2018-05-29  |  06:30
Mówi:Krzysztof Gutowski, ekspert prawa autorskiego, Plagiat.pl

prof. Jerzy Woźnicki, prezes Fundacji Rektorów Polskich

prof. Andrzej Kraśniewski, sekretarz generalny Konferencji Rektorów Akademickich Szkół Polskich, Politechnika Warszawska

  • MP4
  • Ustawa o szkolnictwie wyższym i nauce, która znajduje się na etapie prac parlamentarnych, nałoży na wszystkie uczelnie w Polsce obowiązek weryfikowania prac dyplomowych za pomocą publicznego Jednolitego Systemu Antyplagiatowego. Nowe narzędzie, mimo że zacznie obowiązywać z początkiem nowego roku akademickiego, nie było jeszcze testowane przez uczelnie. Ich obawy budzą koszty wdrożenia i sama metodologia sprawdzania prac. Przedstawiciele uczelni podkreślają, że do skutecznej analizy antyplagiatowej potrzebne jest im stale aktualizowane narzędzie, z obszerną i rzetelną bazą porównawczą.

    – System kontroli antyplagiatowej w Polsce jest obecnie na etapie permanentnych zmian. Kluczem do sukcesu jest doświadczenie i umiejętne wprowadzenie go w procedury uczelniane. Co z tego, że znajdą się dwie w 100 proc. identyczne prace, jeżeli nikt nie zareaguje? W naszej historii mieliśmy takie przypadki, gdzie znajdowaliśmy trzy takie same prace obronione na tej samej uczelni i nic z tym nie zrobiono – mówi agencji informacyjnej Newseria Biznes Krzysztof Gutowski, ekspert prawa autorskiego w Plagiat.pl.

    Poziom prac dyplomowych jest jednym z głównych wskaźników jakości nauczania.

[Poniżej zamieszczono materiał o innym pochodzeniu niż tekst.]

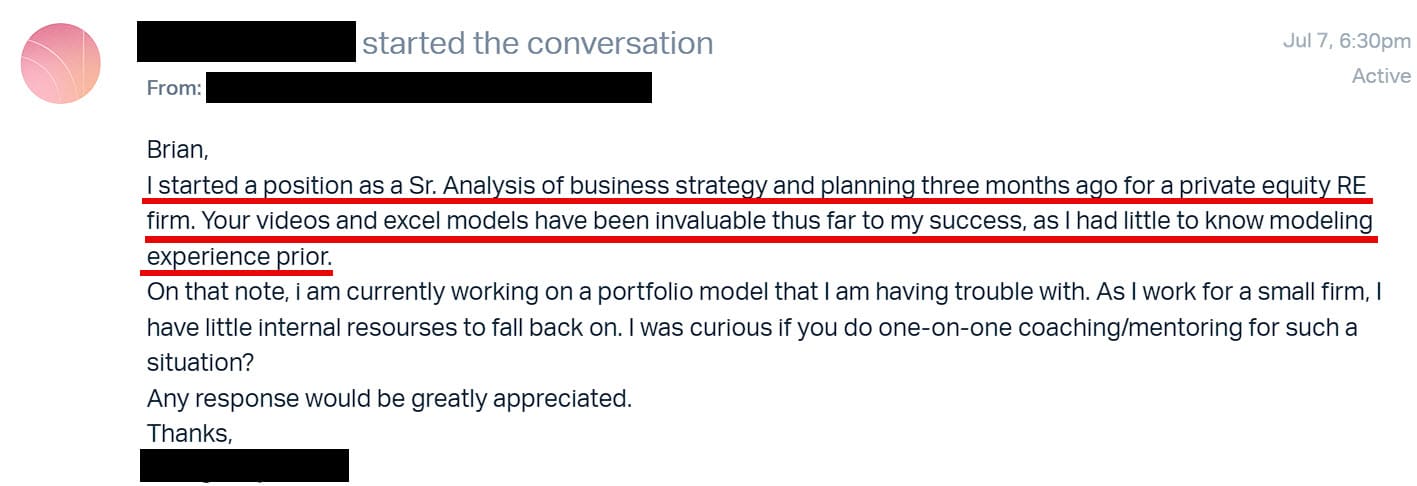Click the line beginning "On that note"
Screen dimensions: 1417x486
(764, 292)
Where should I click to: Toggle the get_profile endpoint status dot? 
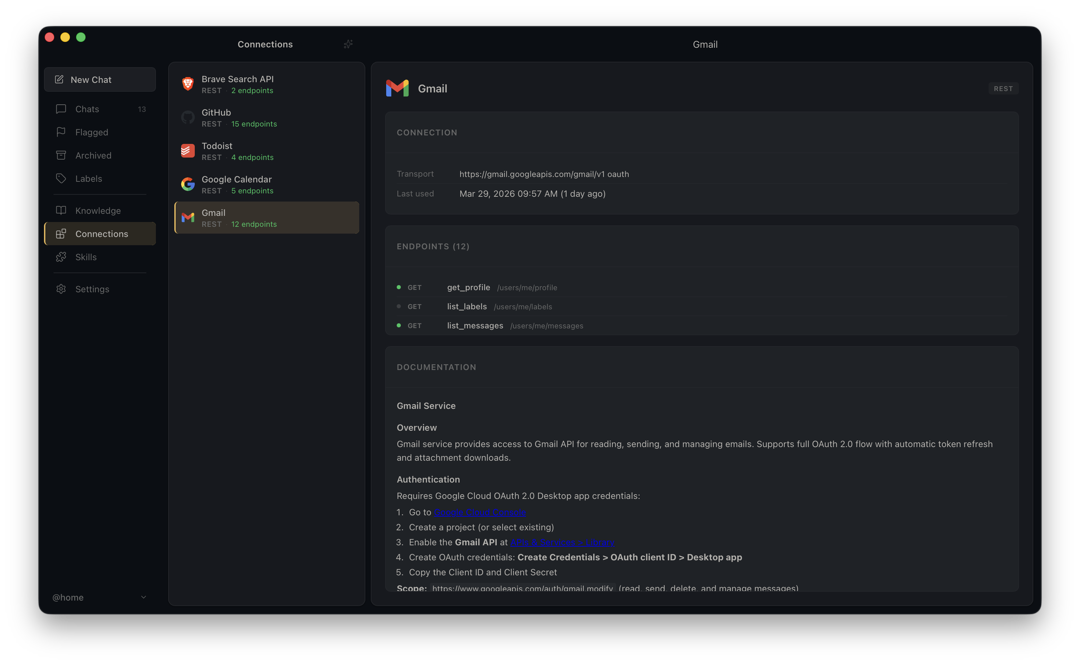399,287
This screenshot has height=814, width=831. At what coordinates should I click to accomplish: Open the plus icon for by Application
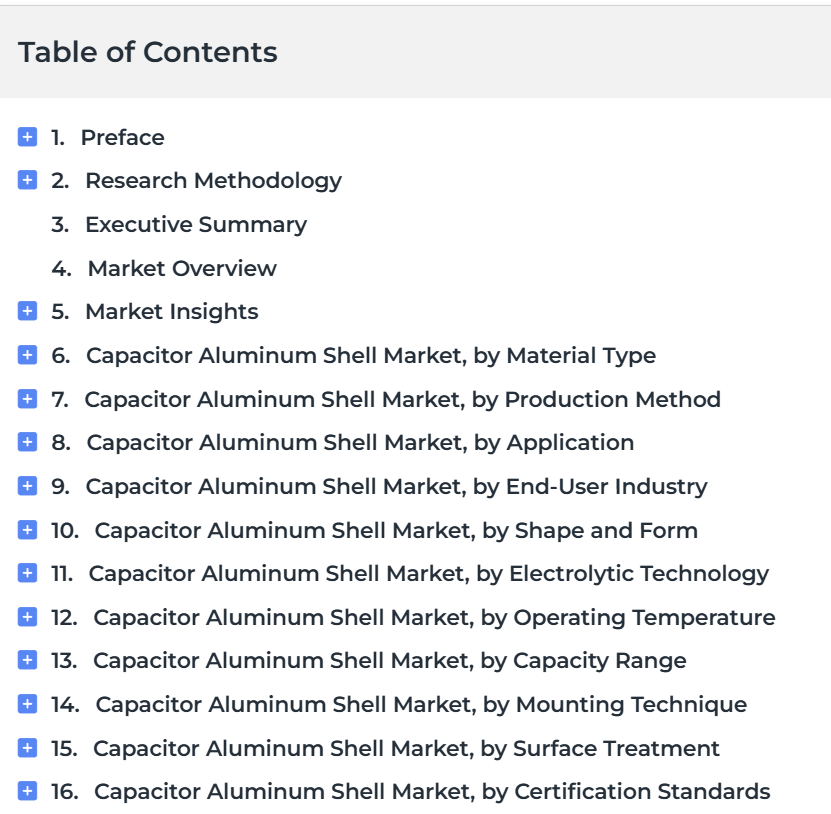coord(28,442)

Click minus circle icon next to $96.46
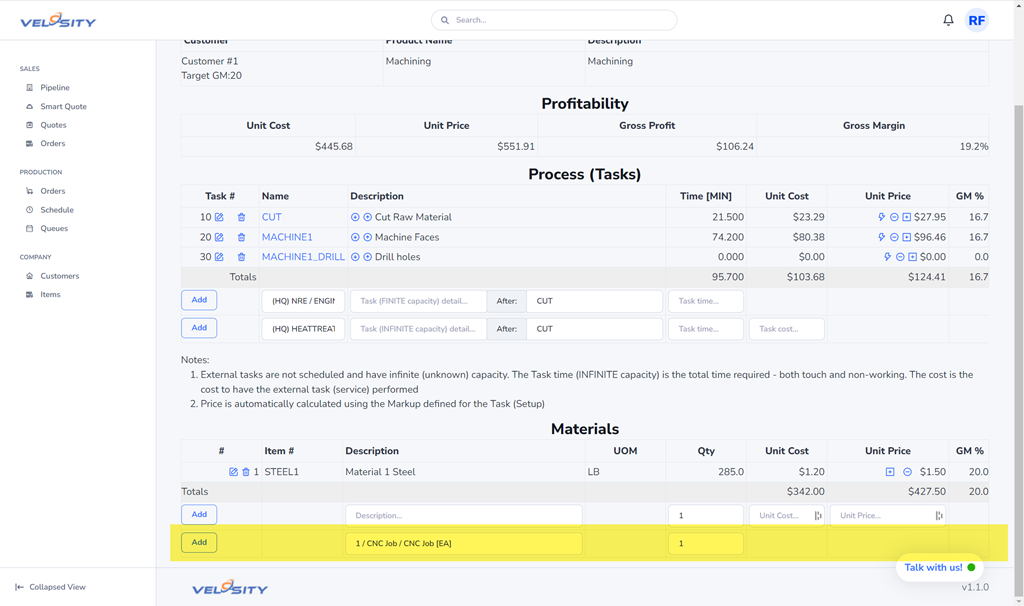click(x=894, y=238)

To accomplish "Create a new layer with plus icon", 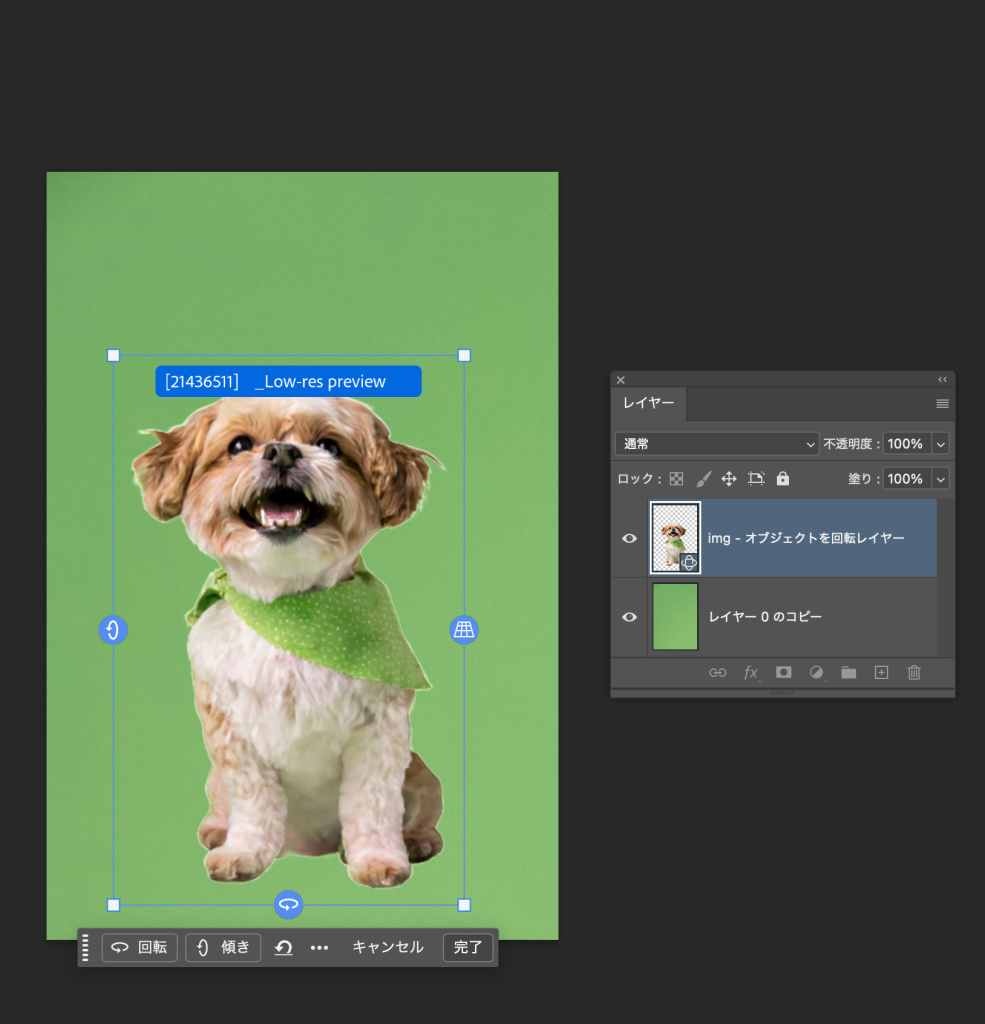I will (x=881, y=673).
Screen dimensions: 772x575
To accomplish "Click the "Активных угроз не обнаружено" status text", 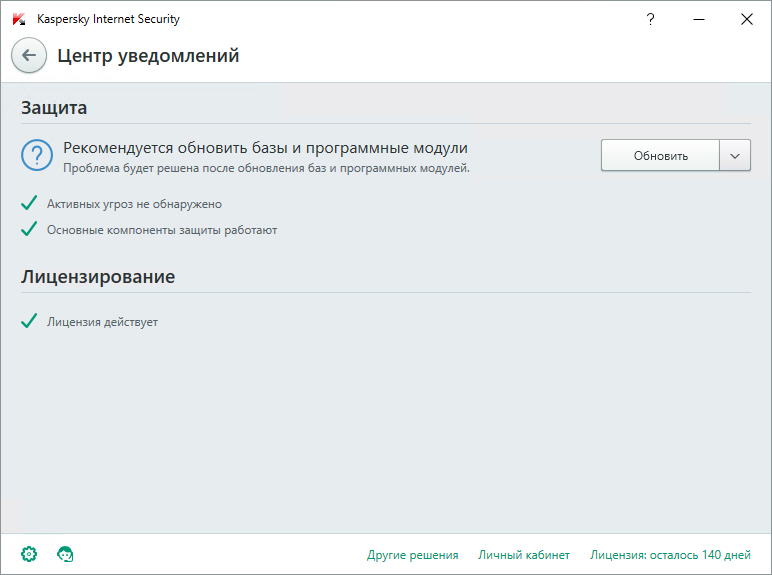I will [134, 204].
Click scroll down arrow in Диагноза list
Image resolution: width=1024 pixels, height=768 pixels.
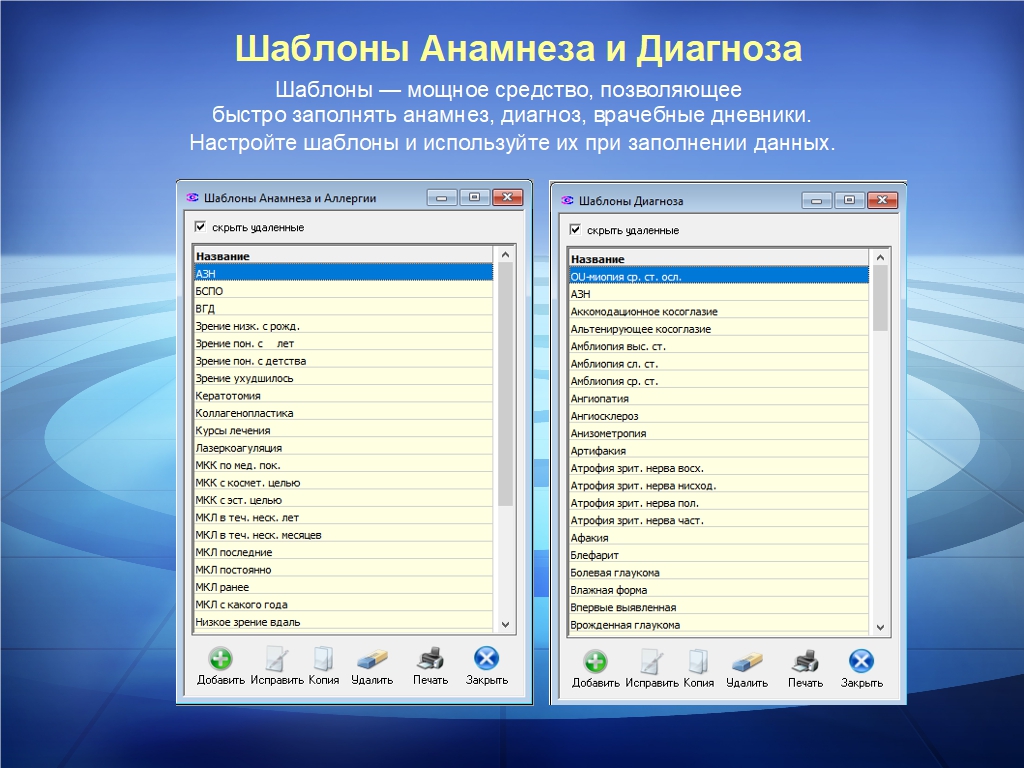coord(880,626)
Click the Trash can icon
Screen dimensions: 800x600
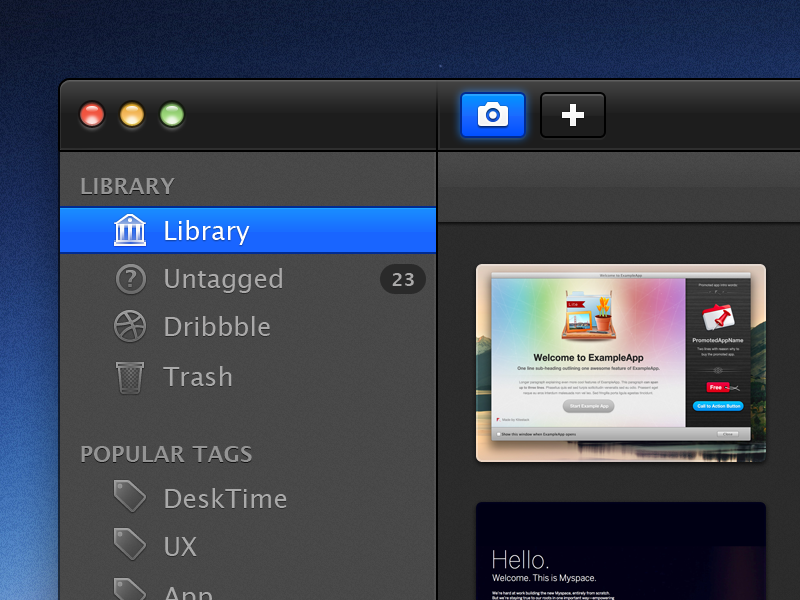point(130,377)
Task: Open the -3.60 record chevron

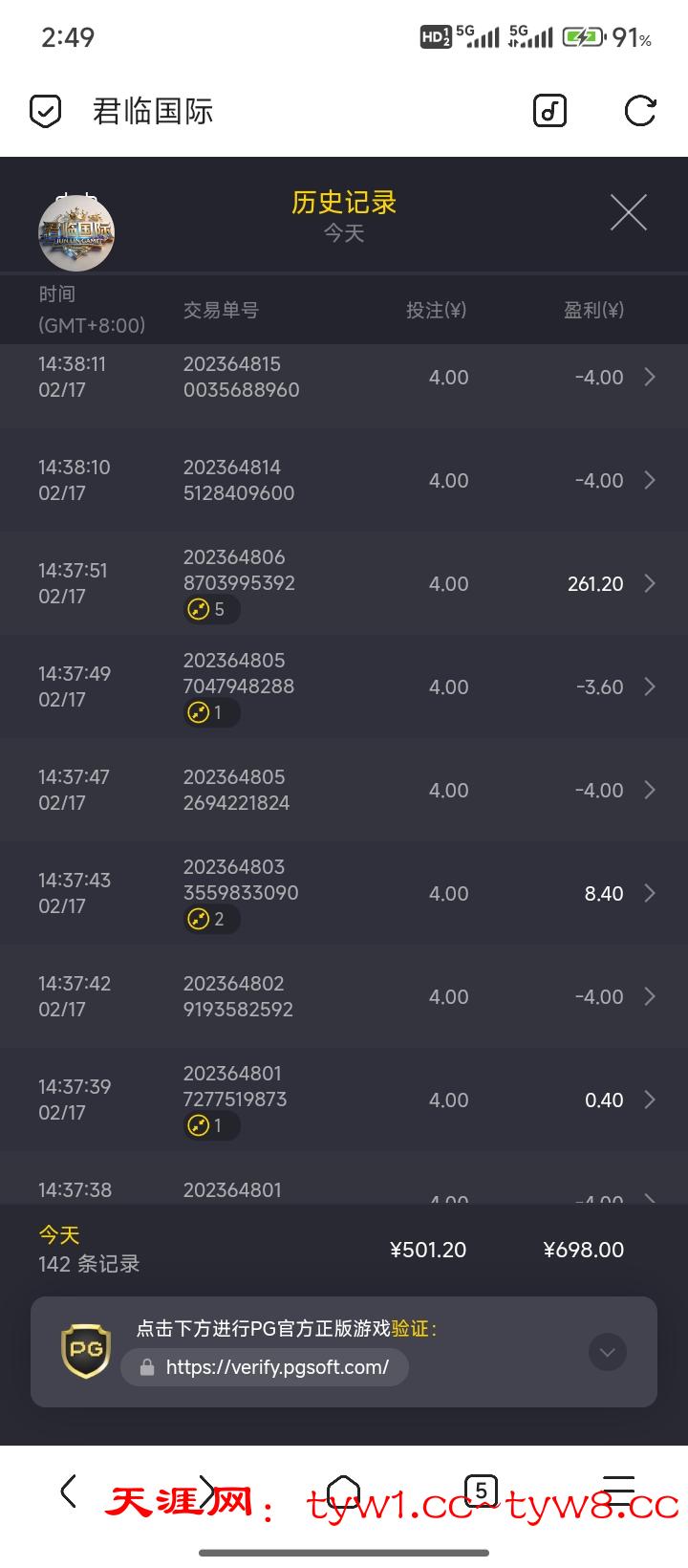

Dlatego plagiaty, parafrazowanie czy wręcz przepisywanie całych rozdziałów to dla uczelni duży problem. Szacuje się, że w Polsce około 20–30 proc. prac dyplomowych nosi znamiona plagiatu. W toku są prace nad ustawą o szkolnictwie wyższym i nauce (tzw. Ustawa 2.0), która wprowadza konieczność sprawdzania prac dyplomowych na uczelniach z użyciem publicznego Jednolitego Systemu Antyplagiatowego. Nowe narzędzie ma uszczelnić system i ukrócić niedozwolone praktyki.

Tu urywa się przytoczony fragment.